§ PROBLEM TO WORK ON: Continue the passage comparing PAW-HAR with cluster-charge refinements, starting right after its last sentence.

The urea structure demonstrates the performance of the PAW-HAR method in a best-case scenario. By improving the density description, we could resolve the anharmonic vibration and the XHARPy library enabled the refinement of the respective Gram–Charlier parameters.

3.4. Speed of the calculation

We can now compare the relative speed of PAW-HAR in its current implementation against calculations that used 8 Å of cluster charges in NoSpherA2/TONTO. In order to compare the two implementations directly, neither was pre-refined at a lower level. This meant, however, that with the exception of urea, the structures did not reach convergence according to the criteria of OLEX2 with NoSpherA2/TONTO and 8 Å of cluster charges. For all of these refinements we reached a point where the difference in atomic parameters from the previous calculation, and the agreement factors, always remained at the same values. The first of these points was interpreted as convergence. For PAW-HAR, convergence according to the criteria of the XHARPy library was reached in all cases.

Of the five structures PAW-HAR was faster in three cases, while the cluster-charge calculation was faster in the remaining two (see Table 1) with the given settings.

Table 1. Duration of calculations starting at the independent atom model.

Reference system: Dell Precision 3640, Intel Core i9-10900K CPU, 32 GB RAM. Used cores: 10. The faster calculation is marked in bold font for each dataset.

  A23K HMa-8HQ HMa-Mg Xy Urea
PAW-HAR 1:45 h 2:01 h 0:54 h 3:20 h 0:42 h
8 Å cc / 4 Å cc 1:03 h 8:23 h 13:17 h 3:38 h 0:16 h

Unsurprisingly, the most favourable comparison for PAW-HAR comes from the two hydrogen maleate structures. Both calculations included only the single Γ point in the atomic form factor calculation. Additionally, the large fragment in the cluster-charge calculation of the HMa-Mg structure provides the worst-case scenario for TONTO.

The other extreme is the urea structure with its very small fragment in the cluster-charge calculation and the very fine grid spacing and higher number of k-points in the PAW-HAR calculation. This is, however, also accompanied by a significant benefit for the description, both for the residual density and the determined distances (see Section 3.3.4).

In summary, the relative computation time is highly dependent on the selected settings and structures. This is remarkable as the PAW-HAR method takes the crystal environment into account quantum mechanically, while the point of comparison is the lower-level cluster-charge computation.

3.5. Comparison of aggregated parameters

We can now aggregate the agreement in X—H bond distances and anisotropic displacement parameters for all discussed structures in order to compare them. For this purpose, we defined hydrogen bonds along the narrow classical criterion with an X—H⋯Y bond, where X and Y are either N or O atoms. With this, the H atoms and their bonds can be divided into three separate groups. (i) The majority of H atoms are engaged in C—H bonds (21 atoms/bonds). Within the hydrogen bonds we distinguish (ii) those where the atoms do not share the same calculated fragment (inter X—H⋯Y, 16 atoms/bonds) and (iii) those where X—H donor and Y acceptor are within the same calculated fragment in the NoSpherA2-based calculations (intra X—H⋯Y, four atoms/bonds).

Additionally, we want to scale the deviations by the estimated standard deviations from the neutron refinement (σn) values for both the distances and the atomic displacement parameters, in order to determine whether the differences are actually significant. Criteria aggregated in this way are depicted in Fig. 10.

§ SUPPLIED MATERIAL:
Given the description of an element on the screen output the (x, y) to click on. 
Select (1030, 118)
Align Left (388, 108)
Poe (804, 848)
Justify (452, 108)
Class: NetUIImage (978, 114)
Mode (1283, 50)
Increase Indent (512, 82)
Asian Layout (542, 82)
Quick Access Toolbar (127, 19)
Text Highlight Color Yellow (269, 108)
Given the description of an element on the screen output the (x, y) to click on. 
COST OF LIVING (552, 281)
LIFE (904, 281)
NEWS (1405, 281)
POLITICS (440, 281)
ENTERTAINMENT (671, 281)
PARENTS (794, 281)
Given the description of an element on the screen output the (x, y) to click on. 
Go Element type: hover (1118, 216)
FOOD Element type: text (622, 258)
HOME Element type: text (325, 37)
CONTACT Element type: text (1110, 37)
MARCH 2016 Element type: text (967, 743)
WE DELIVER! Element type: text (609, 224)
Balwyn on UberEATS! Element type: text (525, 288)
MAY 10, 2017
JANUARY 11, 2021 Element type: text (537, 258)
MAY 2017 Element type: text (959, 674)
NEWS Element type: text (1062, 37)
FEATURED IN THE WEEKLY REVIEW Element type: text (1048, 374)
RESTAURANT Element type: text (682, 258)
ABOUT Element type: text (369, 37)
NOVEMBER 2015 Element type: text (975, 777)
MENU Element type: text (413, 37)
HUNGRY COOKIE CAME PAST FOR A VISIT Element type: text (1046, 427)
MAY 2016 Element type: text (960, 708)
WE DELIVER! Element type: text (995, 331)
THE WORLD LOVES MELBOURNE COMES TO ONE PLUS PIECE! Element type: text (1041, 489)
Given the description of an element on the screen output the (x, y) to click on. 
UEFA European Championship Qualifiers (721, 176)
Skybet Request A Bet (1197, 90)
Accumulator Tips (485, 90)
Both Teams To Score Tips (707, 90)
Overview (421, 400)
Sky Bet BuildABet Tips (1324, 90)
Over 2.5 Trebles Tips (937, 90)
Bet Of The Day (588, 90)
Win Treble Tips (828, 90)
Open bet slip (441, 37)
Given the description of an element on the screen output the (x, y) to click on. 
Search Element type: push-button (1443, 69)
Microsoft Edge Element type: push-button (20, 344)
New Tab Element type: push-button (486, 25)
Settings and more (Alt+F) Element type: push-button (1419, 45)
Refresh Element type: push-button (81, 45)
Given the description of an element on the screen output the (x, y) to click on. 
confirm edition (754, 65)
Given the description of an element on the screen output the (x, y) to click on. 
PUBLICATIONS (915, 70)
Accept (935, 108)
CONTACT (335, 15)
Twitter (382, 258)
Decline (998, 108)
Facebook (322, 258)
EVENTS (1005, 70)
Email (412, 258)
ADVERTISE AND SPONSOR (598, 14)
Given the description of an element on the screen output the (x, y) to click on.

§ TASK ANSWER:
Figure 10.

Figure 10

Differences in X—H bond distances and anisotropic displacement parameters divided by the estimated standard deviations from the neutron diffraction refinement. H atoms are grouped by bond type and position in the fragment in NoSperA2. Distributions are depicted as box-whisker plots. Additionally, absolute values over estimated standard deviations are averaged over all investigated H atoms. SCAN (Periodic PAW) was conducted with our script and GPAW. B3LYP (4/8 Å cc) uses 4/8 Å of cluster charges and was refined with NoSpherA2/TONTO. B3LYP/SCAN (None) were calculated with NoSpherA2/ORCA without any approximation of the crystal environment.

For the C—H bonds, we can observe that there is an improvement in the obtained bond lengths if we take the crystal surroundings into consideration. The difference in improvement of the cluster-charge description versus PAW-HAR is smaller and lies below an estimated standard deviation at 0.7 σn. The anisotropic displacement parameters do not profit from the cluster-charge description and the difference increases by 0.6 σn between the two calculations from the B3LYP functional. Additionally, we can observe that the deviations are no longer centred around zero. This is not the case for PAW-HAR and the scaled deviations in anisotropic displacement parameters are lower by 0.7 σn than the cluster-charge counterparts, which means the performance is close to that obtained with no crystal description. For the hydrogen bonds located within a fragment, we see identical performance for the bond lengths. Both methods are a significant improvement over the bond lengths determined without crystal surroundings. Only the cluster charge shows a significant improvement for anisotropic displacement parameters. As expected, the most significant differences between the methods can be observed for interfragmental hydrogen bonds. Not only is the improvement in the distance agreement from no crystal surroundings to cluster-charge description more than 2 σn, PAW-HAR shows a further improvement of 3.4 σn over the cluster-charge result. The improvements are smaller but still significant for the anisotropic displacement parameters, with more than 2.6 σn improvement with the inclusion of cluster charges and a further 1.1 σn improvement from cluster charges to PAW-HAR.

Finally, the results also clearly show that the performance is not simply a result of the performance of the SCAN functional. The results show a clear distinction between the refinement using the periodic PAW density evaluation and the refinement not employing a description of the crystal surroundings for this functional.

4. Conclusion and outlook

We have successfully demonstrated the benefit of using periodic density functional theory calculations with the projector augmented wave method in Hirshfeld atom refinement. To this end we have developed a custom library in Python named XHARPy. An evaluation of a suite of functionals showed the best overall performance for the meta-generalized gradient approximation functionals SCAN and revSCAN for this method.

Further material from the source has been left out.